***** Raw data *****

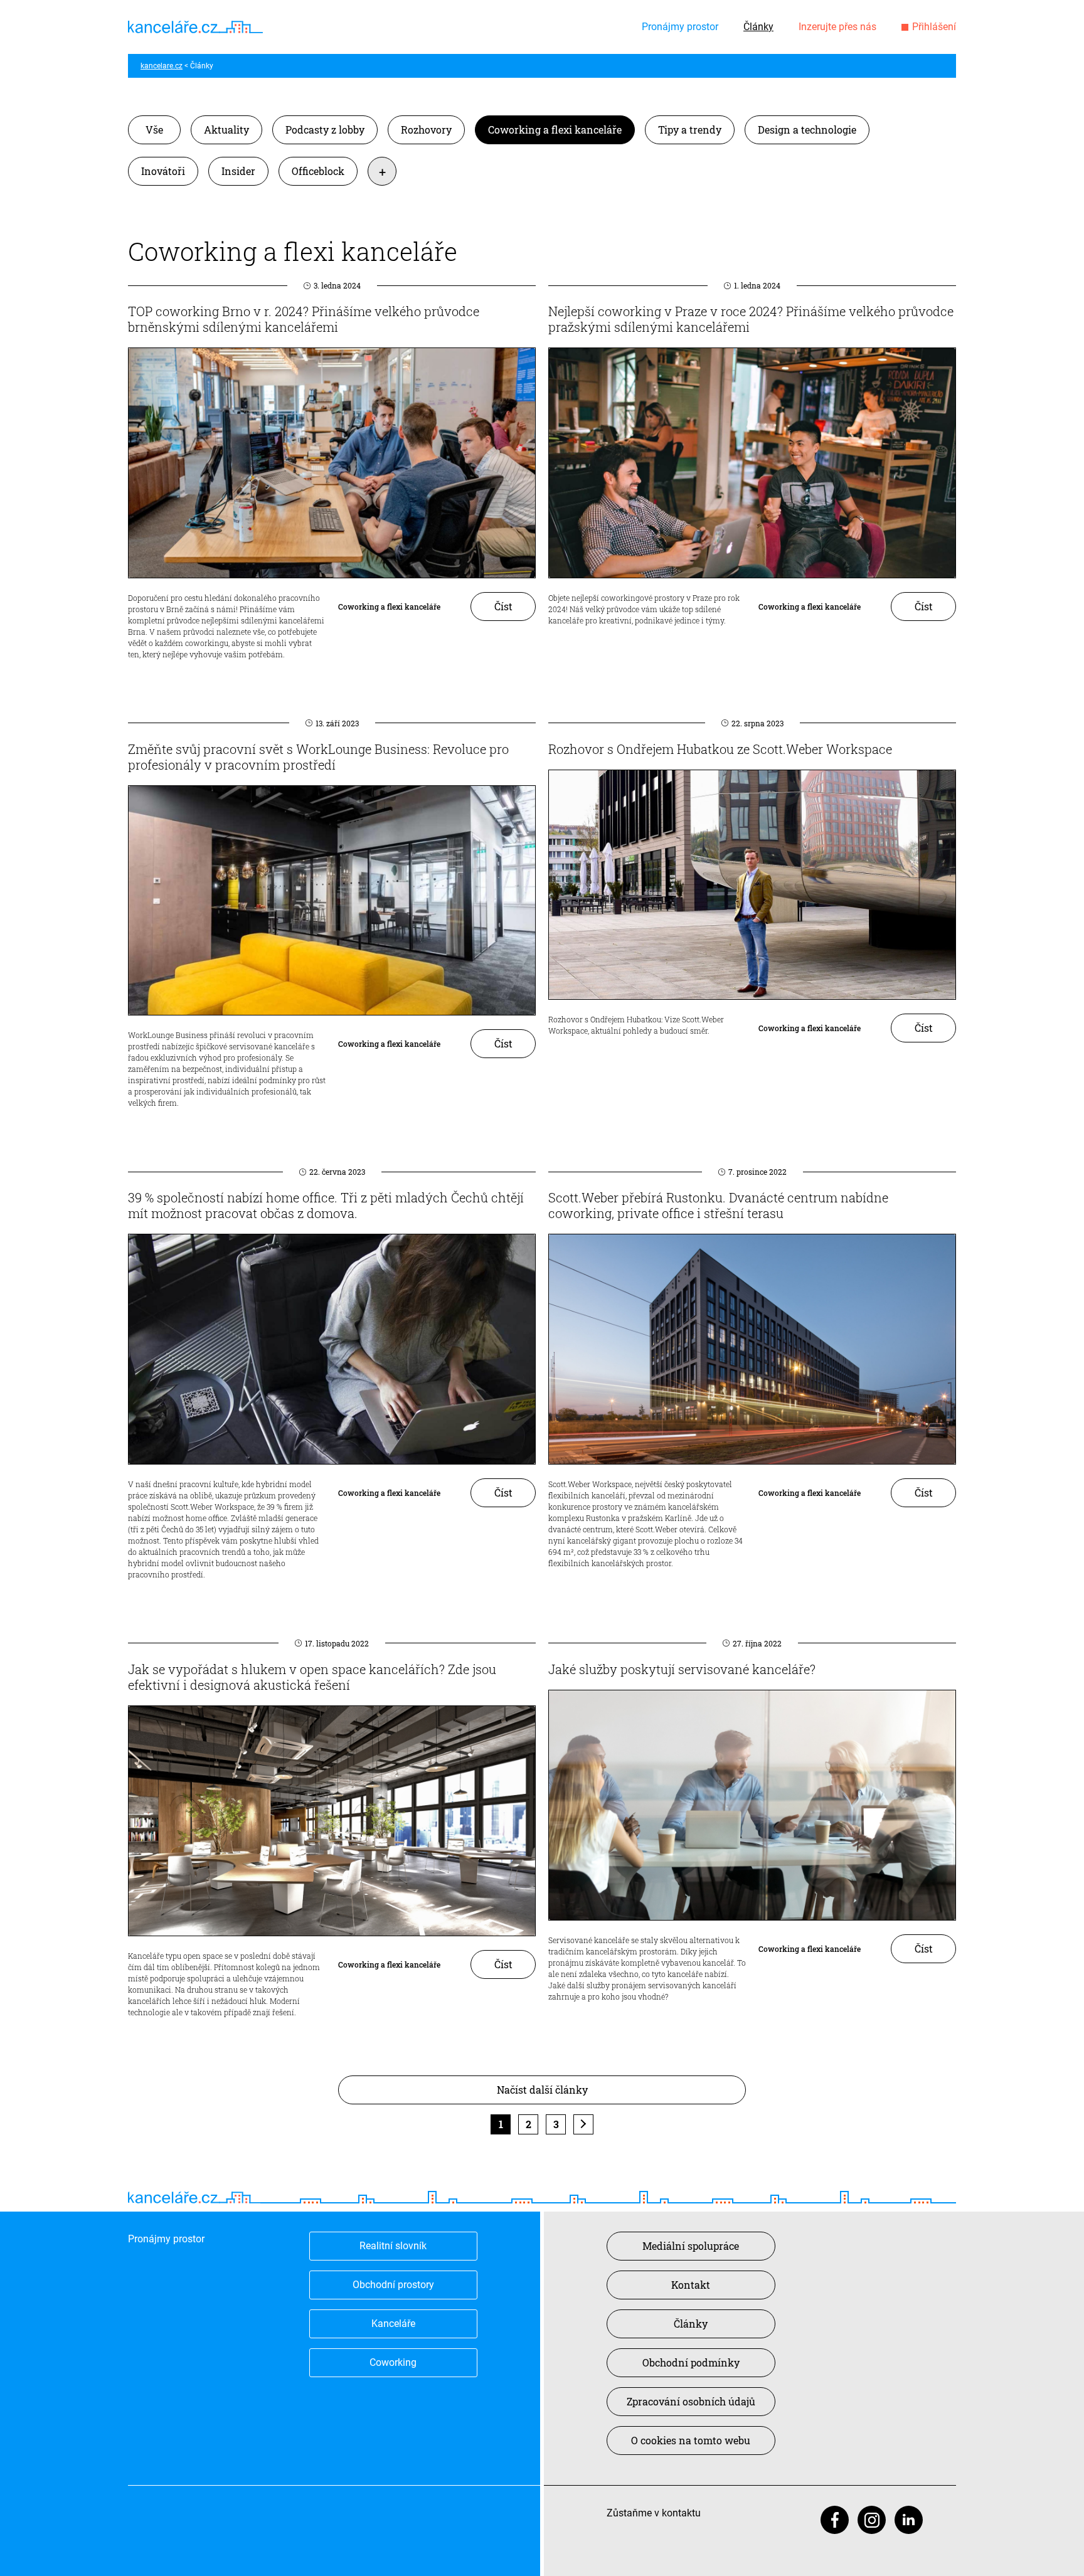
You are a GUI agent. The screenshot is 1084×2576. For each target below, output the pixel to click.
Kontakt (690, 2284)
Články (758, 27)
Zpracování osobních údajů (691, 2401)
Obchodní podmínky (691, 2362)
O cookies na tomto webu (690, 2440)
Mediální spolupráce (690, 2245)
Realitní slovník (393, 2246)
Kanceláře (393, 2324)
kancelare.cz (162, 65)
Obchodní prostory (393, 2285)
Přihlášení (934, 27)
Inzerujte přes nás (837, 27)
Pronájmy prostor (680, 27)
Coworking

*****
***** Raw data *****

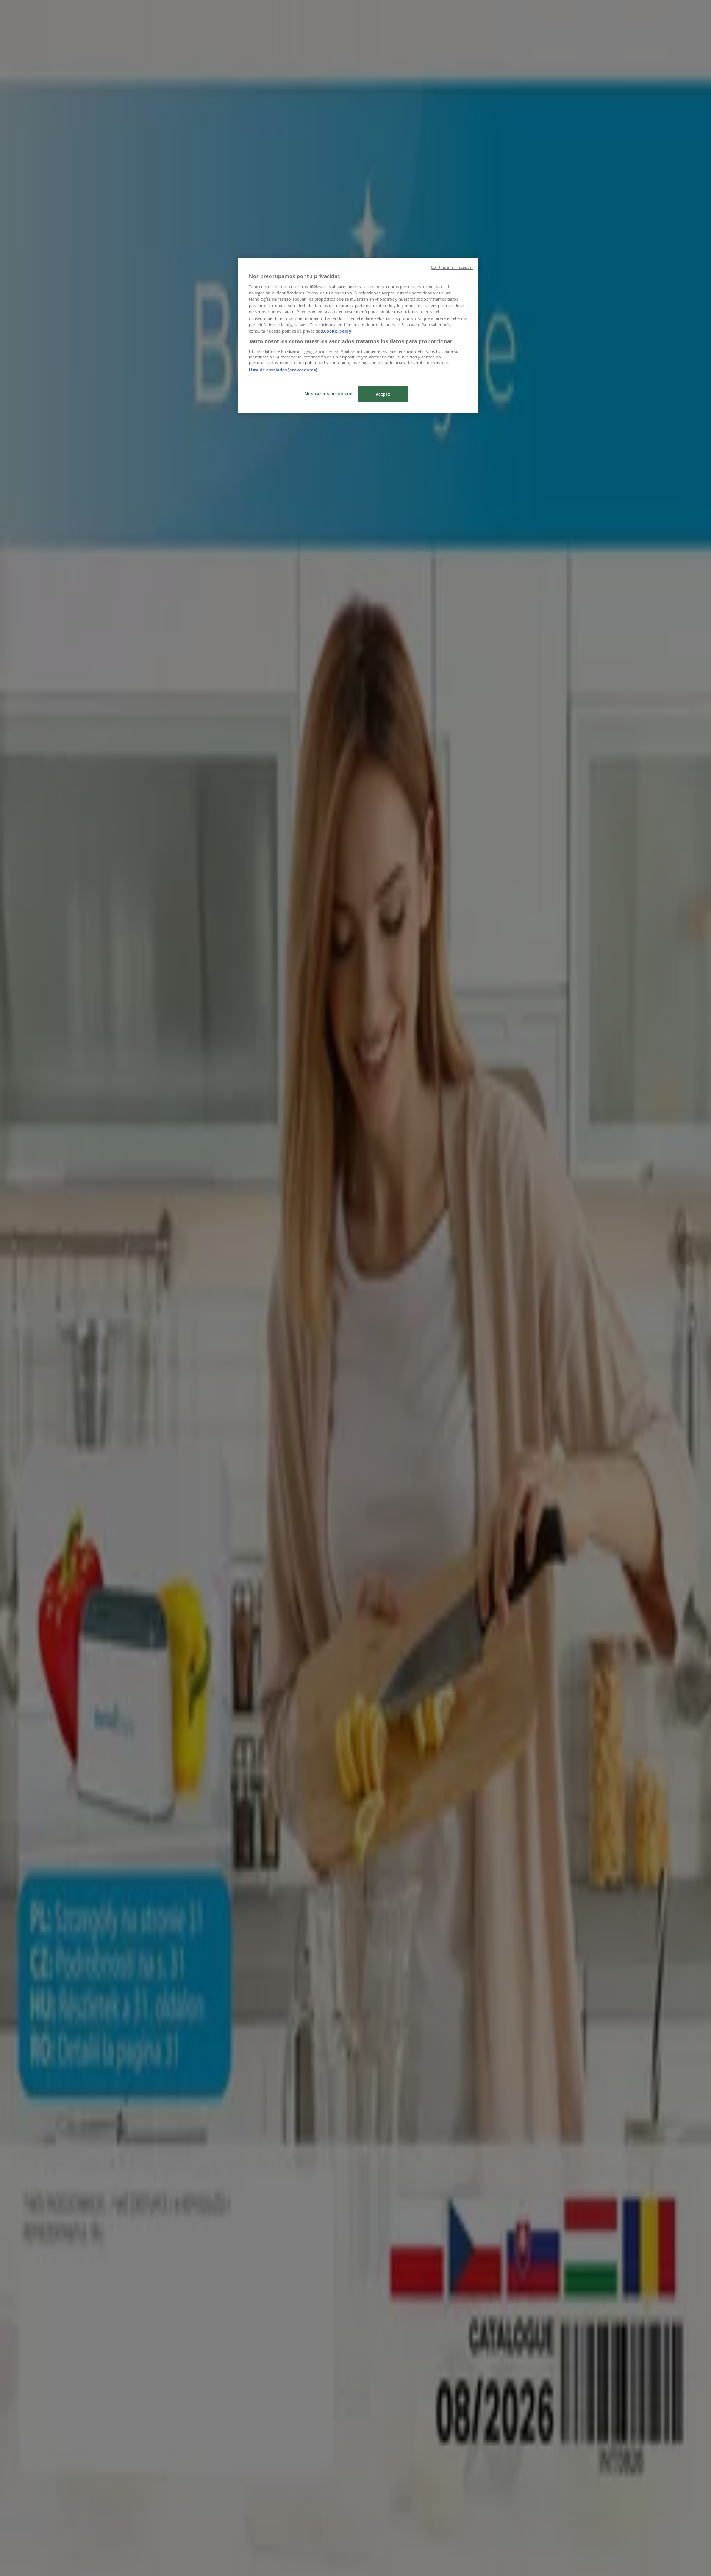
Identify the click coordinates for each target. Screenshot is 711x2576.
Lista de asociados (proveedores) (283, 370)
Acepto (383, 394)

*****

■ Description of the task ■
Count how many lines of the records hold the string "click"; the answer is that number alone.

■ Written solution ■
2